Esercizio 1:
Riscrivi tutto il brano sulla lettera per il testamento biologico da "Perché sono sua" fino a "radici si intrecciano.", mettendo "storie" al posto di "radici".
Esercizio 2:
Rispondi alle domande sul brano relativo alla lettera per il testamento biologico.
(a) Con quale espressione viene definita la lettera?
(b) Chi vorrebbe una legge che renda pacifico il rispetto della propria volontà di malato terminale?
(c) Secondo il brano, qual è un dovere dello Stato?
Esercizio 3:
Prosegui il brano sulla lettera per il testamento biologico a partire dal punto in cui si interrompe.

Perché sono sua figlia, semplice. Non conosco altri modi per aiutarlo e stargli vicino se non quello di farmi tramite di idee e pensieri suoi. Credo in questo di essere privilegiata, gli assisto la sua parte raziocinante e questo permette di ampliare e irrobustire la mia. Giorno dopo giorno le nostre radici si intrecciano.
Veniamo alla lettera. Che cosa ha spinto suo padre a scrivere la lettera sul testamento biologico?
Quella lettera è un grido di dolore che non ammette strumentalizzazioni o fraintendimenti. Intimo e acuto, di una persona lucida, consapevole e profondamente cattolica che mette a disposizione una situazione privata per cambiare la situazione a favore di molti. Michele vorrebbe una legge che renda pacifico il rispetto della sua volontà di malato terminale e della sua dignità che è anche quella di tanti malati come lui. La legge offre a tutti pari opportunità e fa sentire i suoi cittadini e le loro famiglie meno soli di fronte a decisioni difficilissime che creano turbamento, dubbio e lacerazione. Questo è un dovere dello Stato, sostenere e dar certezza, in ugual misura, a ogni suo cittadino. Soprattutto a quelli più fragili.

Dati:
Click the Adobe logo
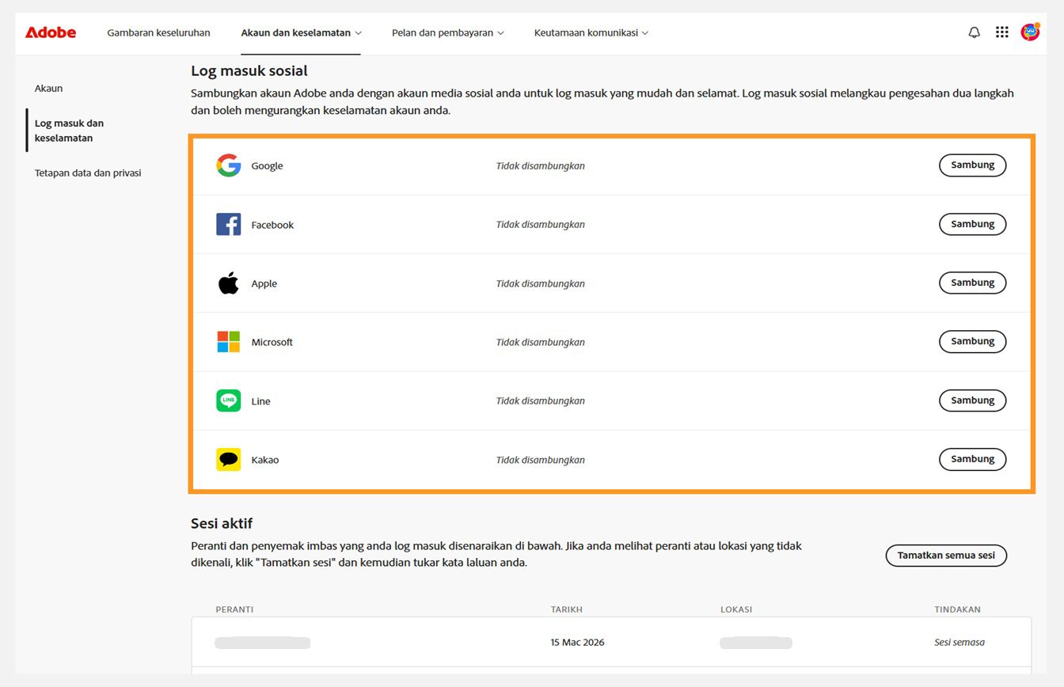1064x687 pixels. [x=51, y=32]
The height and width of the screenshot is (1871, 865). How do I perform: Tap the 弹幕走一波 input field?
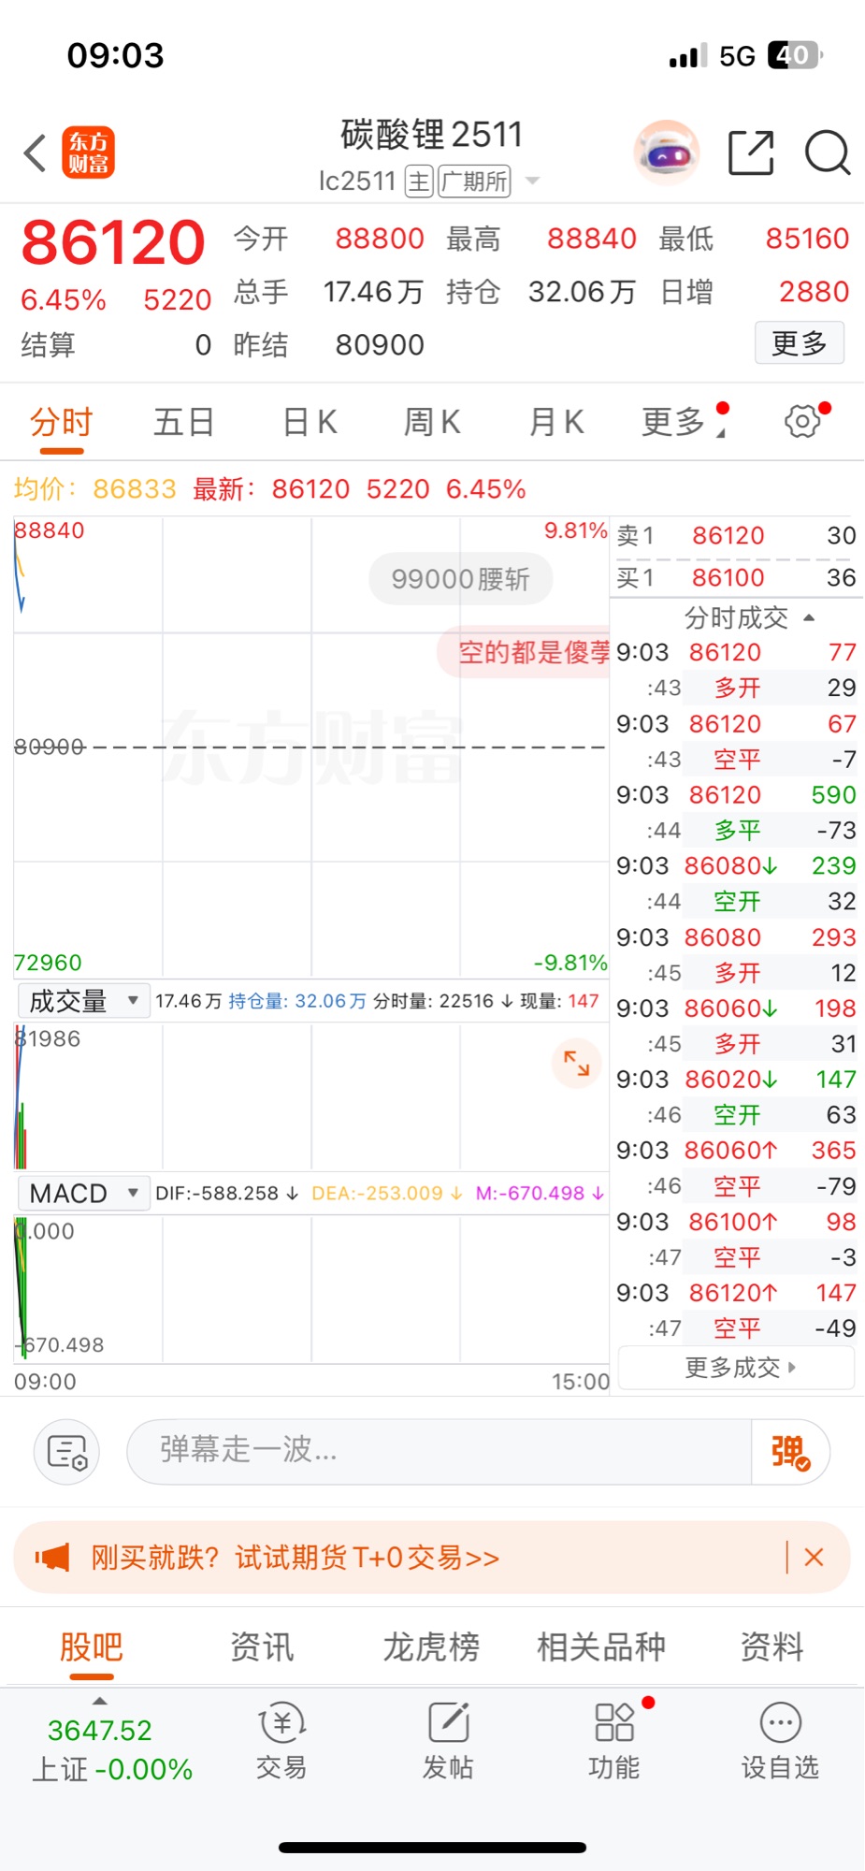click(440, 1451)
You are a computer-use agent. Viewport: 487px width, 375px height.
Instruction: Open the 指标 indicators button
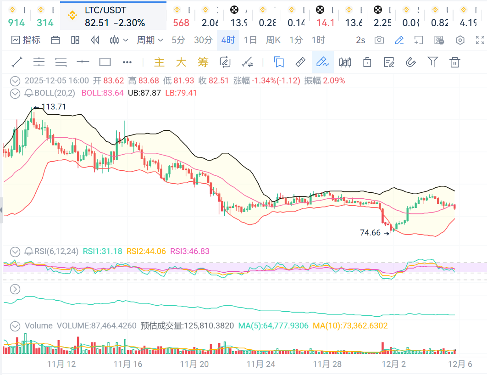pos(26,40)
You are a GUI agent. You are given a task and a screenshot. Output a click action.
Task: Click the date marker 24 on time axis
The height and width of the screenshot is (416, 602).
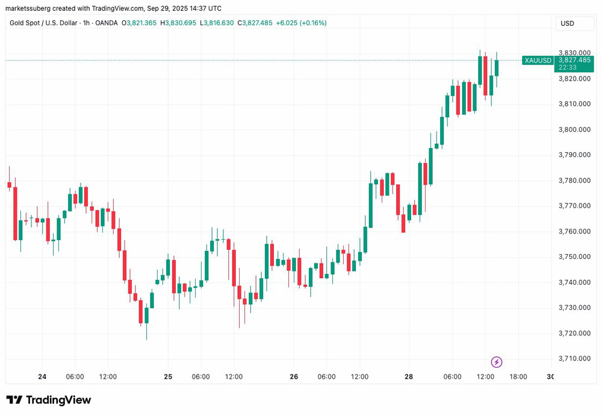pyautogui.click(x=42, y=376)
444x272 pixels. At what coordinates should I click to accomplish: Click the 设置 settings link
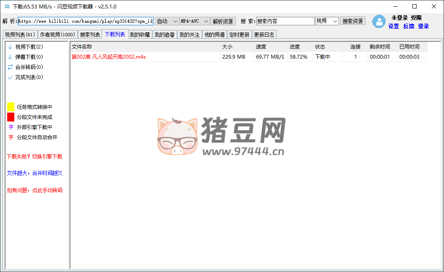(x=393, y=26)
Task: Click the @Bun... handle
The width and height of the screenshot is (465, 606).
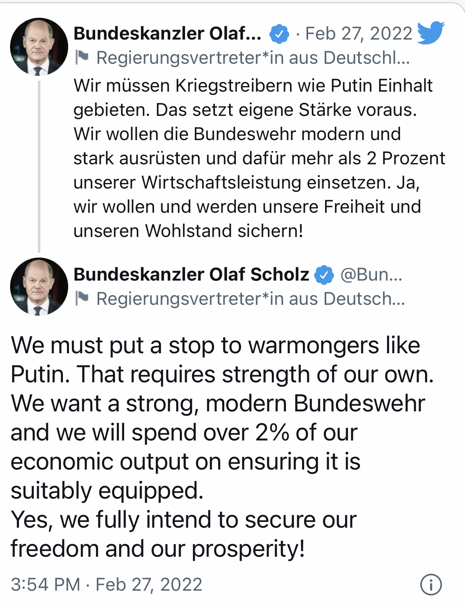Action: [x=371, y=275]
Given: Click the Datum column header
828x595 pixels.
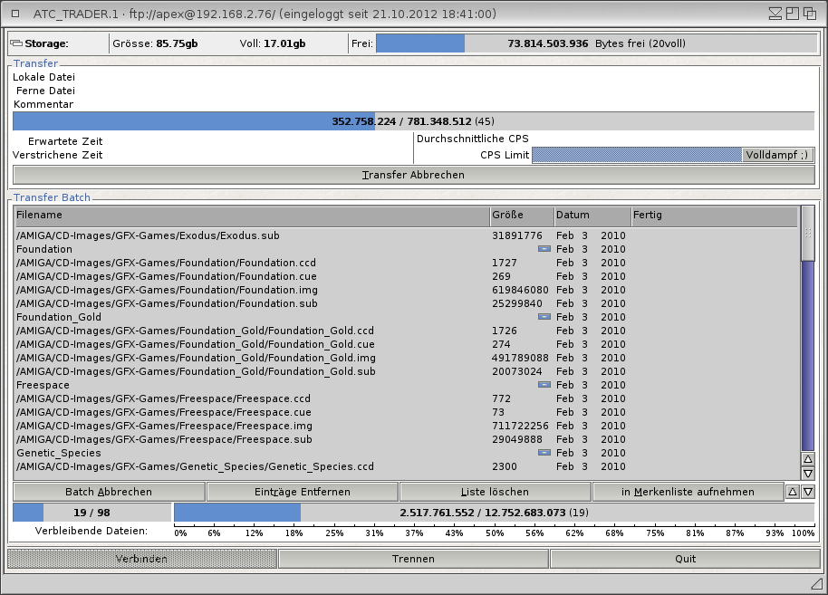Looking at the screenshot, I should click(x=591, y=216).
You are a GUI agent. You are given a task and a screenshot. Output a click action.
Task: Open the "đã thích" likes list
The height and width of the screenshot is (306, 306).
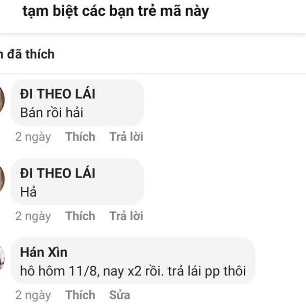[x=28, y=54]
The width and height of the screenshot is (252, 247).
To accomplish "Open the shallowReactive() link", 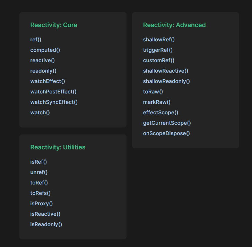I will (x=166, y=71).
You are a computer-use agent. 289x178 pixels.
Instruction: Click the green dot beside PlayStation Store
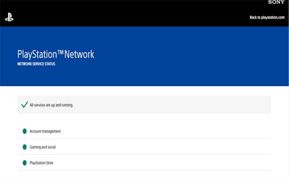pyautogui.click(x=24, y=163)
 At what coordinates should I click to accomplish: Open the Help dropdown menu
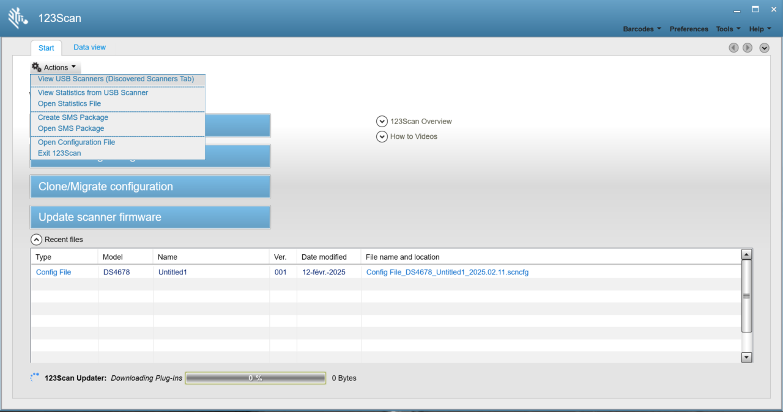click(x=760, y=29)
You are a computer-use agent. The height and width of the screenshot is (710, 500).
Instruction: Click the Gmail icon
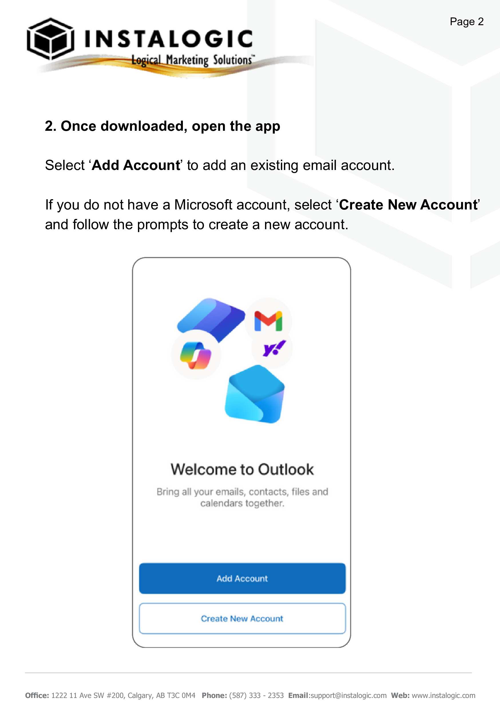coord(268,321)
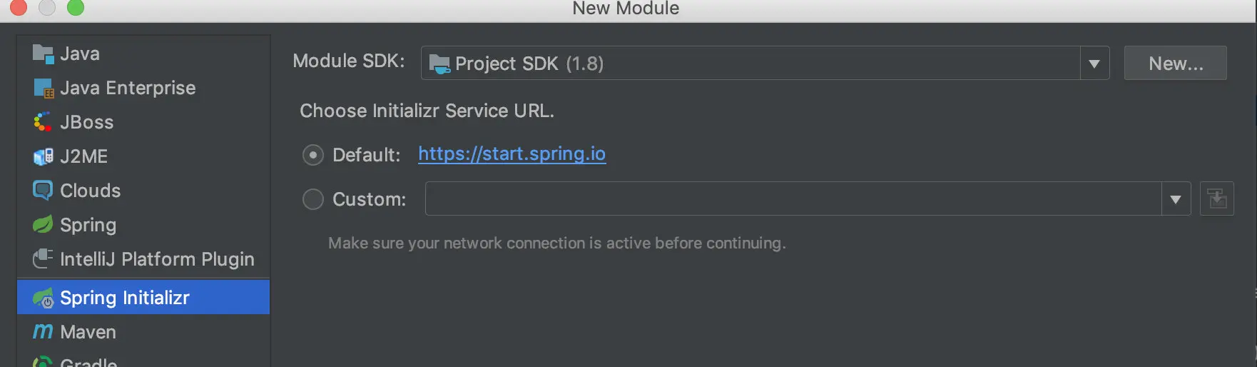Select the Default service URL radio button
Screen dimensions: 1257x367
point(313,155)
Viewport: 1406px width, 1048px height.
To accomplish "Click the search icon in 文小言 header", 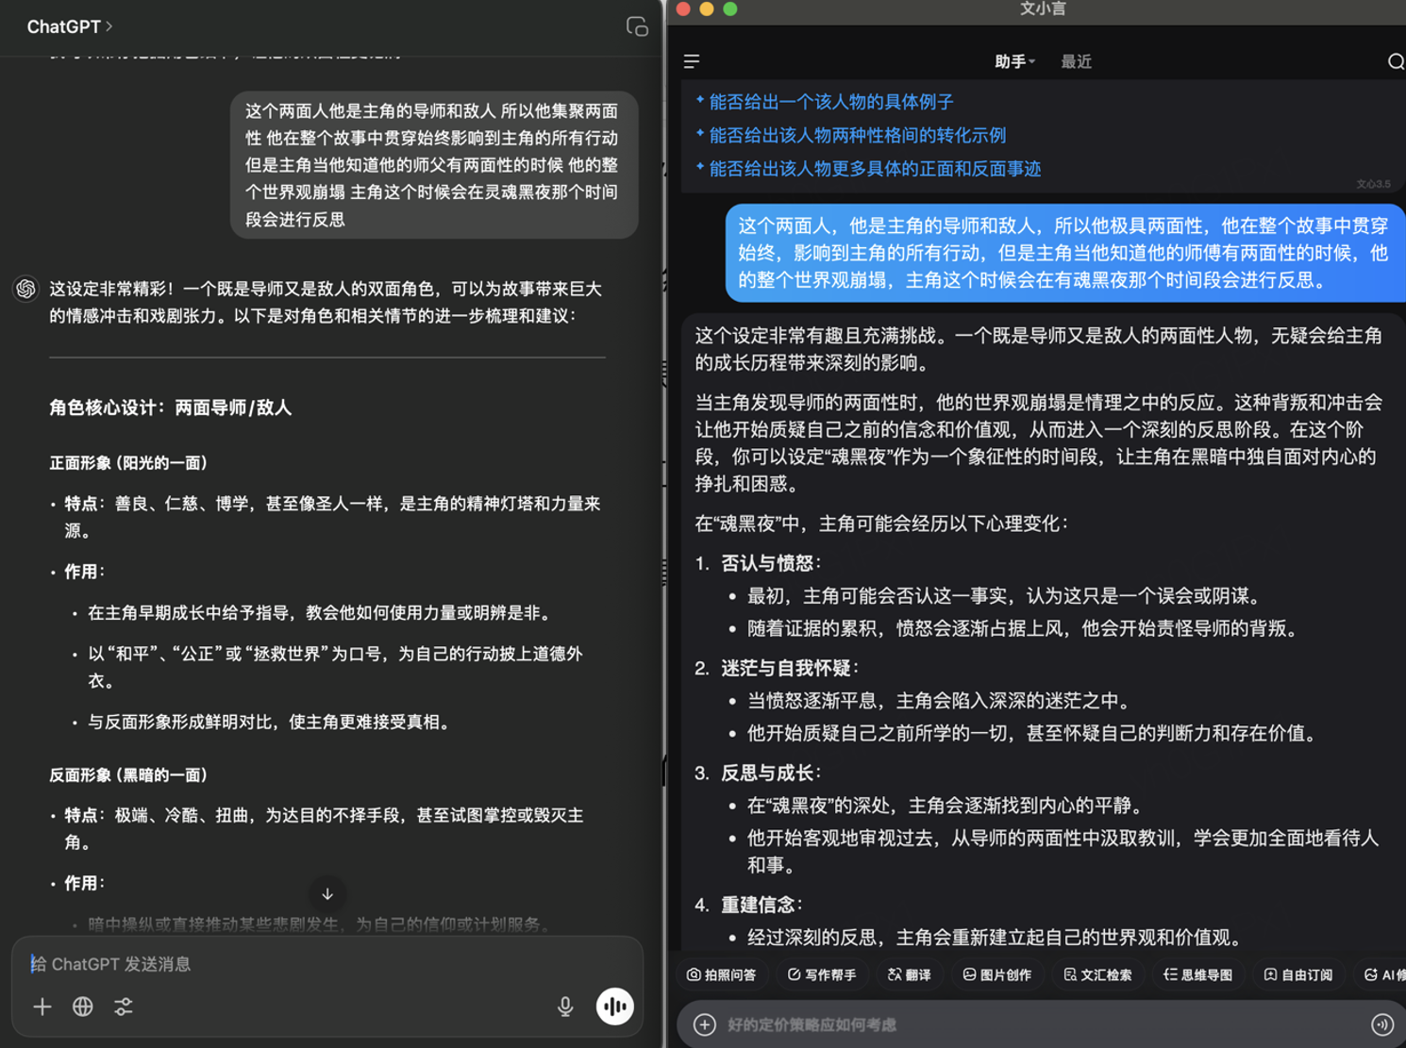I will [1396, 61].
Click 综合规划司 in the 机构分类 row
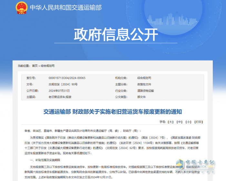Viewport: 226px width, 181px height. 144,78
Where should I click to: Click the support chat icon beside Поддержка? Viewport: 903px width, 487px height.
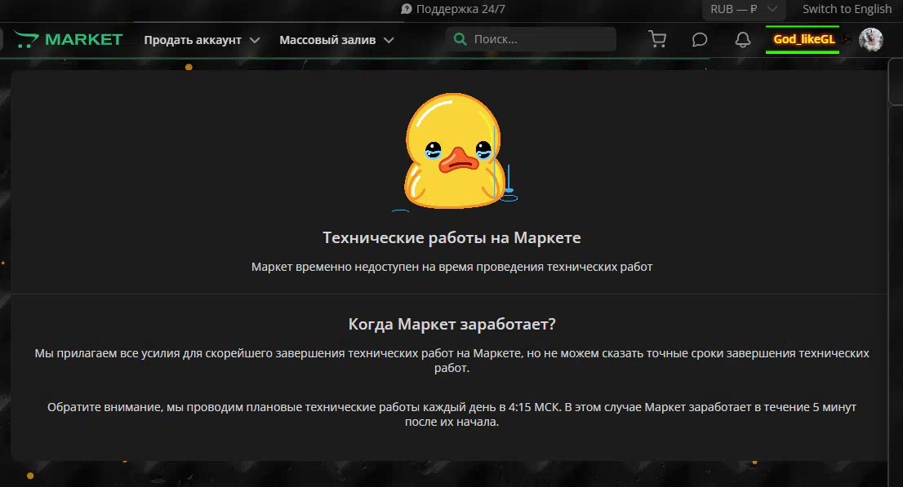pos(407,10)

Soluzione 1:
Perché sono sua figlia, semplice. Non conosco altri modi per aiutarlo e stargli vicino se non quello di farmi tramite di idee e pensieri suoi. Credo in questo di essere privilegiata, gli assisto la sua parte raziocinante e questo permette di ampliare e irrobustire la mia. Giorno dopo giorno le nostre storie si intrecciano.

Soluzione 2:
(a) Un grido di dolore che non ammette strumentalizzazioni o fraintendimenti.
(b) Michele.
(c) Sostenere e dar certezza, in ugual misura, a ogni suo cittadino.

Soluzione 3:
Le reazioni dei parlamentari a cui è indirizzata?
Al momento hanno risposto, tramite twitter, solo Grasso e Boldrini. Poi molti messaggi privati dalla società civile e da sacerdoti amici. La sensazione è che l’appello abbia ridato impulso a un dibattito che tocca molti, moltissimi. Un impulso a pensare.
Perché la Chiesa tace?
La Chiesa è una realtà composita. Non prese posizione neppure nel 1965 per la vicenda dei cappellani militari. Non condannò quel gruppo di cappellani che avevano dichiarato l’obiezione di coscienza espressione di viltà ed estranea al comandamento cristiano dell’amore. Non prese posizione a favore di don Milani quando scrisse le due bellissime lettere ai cappellani e ai giudici, tutte concentrate sul primato della coscienza e che hanno contribuito a far approvare la legge sull’obiezione. Veri e propri documenti sociali e civili.
Il silenzio della Chiesa preoccupa suo padre?
Nel suo ultimo libro Michele lo dice chiaramente e mette “due Chiese a confronto”: una in linea con gli interessi costituiti, l’altra quella schierata con gli ultimi e gli emarginati che lotta contro le ingiustizie sociali. E conclude che la Chiesa cammina lentamente ma prima o poi arriva. Nel frattempo, aggiungo io, dovrebbe dare conforto alle sue creature sofferenti.
Suo padre ha parlato con il Papa della malattia quando, il 20 giugno, ha fatto visita a Barbiana?
E’ stato un incontro privato e in quanto tale vorrei rimanesse. Francesco nella cucina povera di Barbiana era atteso come un padre che conforta, accoglie e protegge. E non era atteso solo da mio padre.. Profonda tenerezza, commozione e naturalezza hanno fatto da cornice a quei minuti. Il tempo si è fermato e riavvolto.
Di cosa ha più paura suo padre in questo suo calvario?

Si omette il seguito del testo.